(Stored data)
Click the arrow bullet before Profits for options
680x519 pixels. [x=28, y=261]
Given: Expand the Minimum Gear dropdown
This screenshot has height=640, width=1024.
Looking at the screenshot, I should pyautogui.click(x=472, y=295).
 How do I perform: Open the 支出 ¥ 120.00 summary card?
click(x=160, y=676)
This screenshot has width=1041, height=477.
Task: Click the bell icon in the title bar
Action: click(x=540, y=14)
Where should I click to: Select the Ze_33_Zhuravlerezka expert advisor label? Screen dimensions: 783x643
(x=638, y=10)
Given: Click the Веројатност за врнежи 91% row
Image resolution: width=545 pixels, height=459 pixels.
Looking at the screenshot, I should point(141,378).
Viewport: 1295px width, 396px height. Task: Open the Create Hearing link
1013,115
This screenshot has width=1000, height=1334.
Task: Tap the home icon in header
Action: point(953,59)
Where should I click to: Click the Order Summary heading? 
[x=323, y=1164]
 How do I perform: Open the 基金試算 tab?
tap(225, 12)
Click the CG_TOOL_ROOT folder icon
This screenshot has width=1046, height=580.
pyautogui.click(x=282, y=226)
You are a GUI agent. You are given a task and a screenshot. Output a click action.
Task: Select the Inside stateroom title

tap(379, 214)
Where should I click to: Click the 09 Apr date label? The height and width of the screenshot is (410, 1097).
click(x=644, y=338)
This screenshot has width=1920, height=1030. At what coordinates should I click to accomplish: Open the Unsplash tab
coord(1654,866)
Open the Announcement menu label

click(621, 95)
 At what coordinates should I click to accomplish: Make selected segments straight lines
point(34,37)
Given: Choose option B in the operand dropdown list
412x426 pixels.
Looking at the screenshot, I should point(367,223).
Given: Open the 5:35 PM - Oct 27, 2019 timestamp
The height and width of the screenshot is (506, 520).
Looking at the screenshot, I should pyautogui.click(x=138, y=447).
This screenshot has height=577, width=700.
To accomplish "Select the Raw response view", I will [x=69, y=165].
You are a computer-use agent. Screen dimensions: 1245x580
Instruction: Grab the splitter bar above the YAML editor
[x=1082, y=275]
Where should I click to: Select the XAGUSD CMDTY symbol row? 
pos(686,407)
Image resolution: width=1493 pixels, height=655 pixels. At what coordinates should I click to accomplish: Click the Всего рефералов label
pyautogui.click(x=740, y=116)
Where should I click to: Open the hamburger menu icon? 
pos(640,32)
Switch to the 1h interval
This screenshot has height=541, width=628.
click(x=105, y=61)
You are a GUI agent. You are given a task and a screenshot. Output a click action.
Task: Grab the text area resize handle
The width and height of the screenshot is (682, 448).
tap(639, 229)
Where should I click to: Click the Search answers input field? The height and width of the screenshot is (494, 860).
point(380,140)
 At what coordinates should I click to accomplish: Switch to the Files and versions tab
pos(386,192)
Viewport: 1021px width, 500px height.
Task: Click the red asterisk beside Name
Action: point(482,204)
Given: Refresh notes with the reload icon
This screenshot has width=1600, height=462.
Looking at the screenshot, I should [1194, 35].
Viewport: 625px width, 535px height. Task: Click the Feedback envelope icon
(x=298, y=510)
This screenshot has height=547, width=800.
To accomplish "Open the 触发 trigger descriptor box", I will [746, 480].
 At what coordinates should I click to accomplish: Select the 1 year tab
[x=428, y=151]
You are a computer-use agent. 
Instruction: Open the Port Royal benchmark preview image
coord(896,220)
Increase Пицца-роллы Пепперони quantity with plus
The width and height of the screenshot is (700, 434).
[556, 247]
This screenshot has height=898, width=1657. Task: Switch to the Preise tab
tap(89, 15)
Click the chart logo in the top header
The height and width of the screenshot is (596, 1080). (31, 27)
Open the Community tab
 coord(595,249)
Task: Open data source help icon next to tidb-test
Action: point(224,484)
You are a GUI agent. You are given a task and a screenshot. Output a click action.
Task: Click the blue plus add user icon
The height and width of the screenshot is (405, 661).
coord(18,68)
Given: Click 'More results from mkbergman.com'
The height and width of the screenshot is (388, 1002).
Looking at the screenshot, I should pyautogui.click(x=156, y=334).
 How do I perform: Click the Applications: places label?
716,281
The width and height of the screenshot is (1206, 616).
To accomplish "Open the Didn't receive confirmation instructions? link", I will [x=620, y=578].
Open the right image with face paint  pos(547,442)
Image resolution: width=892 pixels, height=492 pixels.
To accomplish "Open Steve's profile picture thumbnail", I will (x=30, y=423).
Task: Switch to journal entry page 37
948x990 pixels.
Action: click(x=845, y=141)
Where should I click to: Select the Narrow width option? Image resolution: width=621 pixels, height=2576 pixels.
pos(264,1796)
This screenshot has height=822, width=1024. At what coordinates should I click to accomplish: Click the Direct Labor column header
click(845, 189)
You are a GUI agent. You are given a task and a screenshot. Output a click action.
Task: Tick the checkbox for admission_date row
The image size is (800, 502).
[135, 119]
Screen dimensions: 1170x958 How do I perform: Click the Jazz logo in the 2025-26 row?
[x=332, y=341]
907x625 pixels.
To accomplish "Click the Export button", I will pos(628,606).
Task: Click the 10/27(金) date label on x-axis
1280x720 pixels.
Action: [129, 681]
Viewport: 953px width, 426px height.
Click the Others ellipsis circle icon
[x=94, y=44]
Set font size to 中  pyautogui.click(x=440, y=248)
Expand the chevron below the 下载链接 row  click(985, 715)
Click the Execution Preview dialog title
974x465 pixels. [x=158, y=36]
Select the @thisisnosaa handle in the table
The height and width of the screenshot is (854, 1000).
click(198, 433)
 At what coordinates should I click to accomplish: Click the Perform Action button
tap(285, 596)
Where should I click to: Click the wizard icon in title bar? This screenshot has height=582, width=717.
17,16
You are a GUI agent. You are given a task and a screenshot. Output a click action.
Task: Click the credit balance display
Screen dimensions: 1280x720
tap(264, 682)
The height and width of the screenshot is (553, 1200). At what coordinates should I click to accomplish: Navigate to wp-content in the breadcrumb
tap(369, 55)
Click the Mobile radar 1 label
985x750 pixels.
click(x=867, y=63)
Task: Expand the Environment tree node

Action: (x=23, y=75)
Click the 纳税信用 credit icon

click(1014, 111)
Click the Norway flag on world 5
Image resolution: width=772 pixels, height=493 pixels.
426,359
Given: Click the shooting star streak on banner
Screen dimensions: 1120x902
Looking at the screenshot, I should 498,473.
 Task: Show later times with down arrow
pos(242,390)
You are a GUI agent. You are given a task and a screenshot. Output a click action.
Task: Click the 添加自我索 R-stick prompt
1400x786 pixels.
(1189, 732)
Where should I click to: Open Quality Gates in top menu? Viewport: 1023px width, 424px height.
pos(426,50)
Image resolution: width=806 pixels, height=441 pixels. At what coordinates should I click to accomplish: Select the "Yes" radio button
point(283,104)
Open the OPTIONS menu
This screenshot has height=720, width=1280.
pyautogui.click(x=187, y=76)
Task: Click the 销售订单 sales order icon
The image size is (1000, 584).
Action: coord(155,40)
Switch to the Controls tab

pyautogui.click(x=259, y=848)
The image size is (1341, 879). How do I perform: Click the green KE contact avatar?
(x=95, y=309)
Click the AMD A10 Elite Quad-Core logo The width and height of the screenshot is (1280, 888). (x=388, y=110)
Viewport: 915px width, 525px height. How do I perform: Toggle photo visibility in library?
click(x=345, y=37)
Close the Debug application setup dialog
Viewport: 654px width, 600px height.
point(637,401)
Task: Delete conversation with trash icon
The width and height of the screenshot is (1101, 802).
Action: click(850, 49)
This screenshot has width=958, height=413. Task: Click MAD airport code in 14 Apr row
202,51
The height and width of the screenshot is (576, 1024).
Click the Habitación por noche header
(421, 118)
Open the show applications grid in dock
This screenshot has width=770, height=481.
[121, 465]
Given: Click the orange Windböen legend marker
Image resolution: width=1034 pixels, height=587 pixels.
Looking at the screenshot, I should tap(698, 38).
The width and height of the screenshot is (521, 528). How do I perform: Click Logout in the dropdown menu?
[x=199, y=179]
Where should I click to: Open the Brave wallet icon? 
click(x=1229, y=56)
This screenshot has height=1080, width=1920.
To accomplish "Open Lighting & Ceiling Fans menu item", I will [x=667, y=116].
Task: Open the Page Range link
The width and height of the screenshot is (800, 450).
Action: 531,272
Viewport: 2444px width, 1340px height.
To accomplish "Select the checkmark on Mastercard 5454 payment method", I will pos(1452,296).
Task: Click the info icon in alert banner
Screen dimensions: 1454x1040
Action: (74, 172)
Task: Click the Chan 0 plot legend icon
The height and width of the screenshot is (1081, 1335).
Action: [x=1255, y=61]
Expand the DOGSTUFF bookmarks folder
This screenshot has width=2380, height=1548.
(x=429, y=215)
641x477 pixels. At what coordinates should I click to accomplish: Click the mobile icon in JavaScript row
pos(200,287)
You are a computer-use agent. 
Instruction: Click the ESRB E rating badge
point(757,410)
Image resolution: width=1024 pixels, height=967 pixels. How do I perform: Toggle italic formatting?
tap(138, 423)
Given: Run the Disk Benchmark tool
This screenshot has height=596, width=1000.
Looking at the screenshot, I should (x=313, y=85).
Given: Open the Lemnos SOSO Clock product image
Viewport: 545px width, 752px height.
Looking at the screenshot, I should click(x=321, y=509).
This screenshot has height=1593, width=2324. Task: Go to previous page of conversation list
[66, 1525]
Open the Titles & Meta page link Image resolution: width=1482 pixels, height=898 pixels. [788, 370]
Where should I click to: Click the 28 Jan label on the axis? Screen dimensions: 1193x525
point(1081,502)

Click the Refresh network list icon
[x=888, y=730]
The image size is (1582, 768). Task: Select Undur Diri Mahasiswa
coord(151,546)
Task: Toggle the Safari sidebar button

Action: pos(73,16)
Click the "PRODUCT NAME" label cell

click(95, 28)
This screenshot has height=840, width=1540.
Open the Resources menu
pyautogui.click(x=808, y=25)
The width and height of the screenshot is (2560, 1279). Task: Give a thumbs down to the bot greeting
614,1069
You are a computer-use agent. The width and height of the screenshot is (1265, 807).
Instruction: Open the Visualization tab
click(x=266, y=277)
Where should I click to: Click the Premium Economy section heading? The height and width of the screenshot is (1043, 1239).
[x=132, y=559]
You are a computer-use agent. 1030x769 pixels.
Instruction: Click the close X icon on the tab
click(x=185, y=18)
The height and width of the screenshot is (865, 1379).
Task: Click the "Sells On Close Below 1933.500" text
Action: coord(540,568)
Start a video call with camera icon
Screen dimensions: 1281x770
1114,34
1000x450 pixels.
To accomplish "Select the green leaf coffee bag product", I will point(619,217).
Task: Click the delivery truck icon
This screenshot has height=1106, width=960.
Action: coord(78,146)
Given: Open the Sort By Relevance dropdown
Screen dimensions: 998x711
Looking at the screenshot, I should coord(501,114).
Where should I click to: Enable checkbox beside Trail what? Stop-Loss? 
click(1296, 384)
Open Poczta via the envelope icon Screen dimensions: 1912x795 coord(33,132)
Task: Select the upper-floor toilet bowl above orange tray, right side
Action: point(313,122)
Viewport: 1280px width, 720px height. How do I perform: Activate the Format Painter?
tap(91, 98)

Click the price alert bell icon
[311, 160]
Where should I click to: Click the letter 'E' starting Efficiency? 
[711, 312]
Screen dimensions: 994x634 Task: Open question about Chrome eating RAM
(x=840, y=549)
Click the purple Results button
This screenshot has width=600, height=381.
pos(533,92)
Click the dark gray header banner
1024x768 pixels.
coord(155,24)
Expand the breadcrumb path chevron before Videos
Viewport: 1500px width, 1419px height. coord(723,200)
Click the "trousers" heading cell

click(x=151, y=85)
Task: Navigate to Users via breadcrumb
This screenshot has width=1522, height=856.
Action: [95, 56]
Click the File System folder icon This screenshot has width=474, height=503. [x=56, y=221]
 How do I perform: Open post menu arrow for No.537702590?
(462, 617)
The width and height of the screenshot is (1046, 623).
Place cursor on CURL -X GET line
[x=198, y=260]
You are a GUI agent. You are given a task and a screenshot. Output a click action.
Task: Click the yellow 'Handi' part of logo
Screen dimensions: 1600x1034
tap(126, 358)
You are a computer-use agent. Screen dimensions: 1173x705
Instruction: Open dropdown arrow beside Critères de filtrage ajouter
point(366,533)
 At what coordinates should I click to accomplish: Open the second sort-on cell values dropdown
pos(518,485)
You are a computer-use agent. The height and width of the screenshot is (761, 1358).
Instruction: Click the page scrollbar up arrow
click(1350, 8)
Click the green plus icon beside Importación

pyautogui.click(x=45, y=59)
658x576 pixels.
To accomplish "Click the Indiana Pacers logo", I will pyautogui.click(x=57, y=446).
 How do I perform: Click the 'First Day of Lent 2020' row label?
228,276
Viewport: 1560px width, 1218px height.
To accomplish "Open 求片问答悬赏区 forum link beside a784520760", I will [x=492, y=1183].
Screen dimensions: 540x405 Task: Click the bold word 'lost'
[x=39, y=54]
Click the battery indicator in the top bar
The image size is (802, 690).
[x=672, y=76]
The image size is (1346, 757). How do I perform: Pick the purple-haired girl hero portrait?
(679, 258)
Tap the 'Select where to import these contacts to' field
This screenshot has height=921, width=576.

Activity:
Please give an exact copy of the lines above, beginning with the line containing "This screenshot has height=1593, width=2324." and running through the line containing "Open the Titles", and of no other lines.

Completed exercise:
This screenshot has height=1593, width=2324. Task: Go to previous page of conversation list
[66, 1525]
Open the Titles & Meta page link Image resolution: width=1482 pixels, height=898 pixels. [788, 370]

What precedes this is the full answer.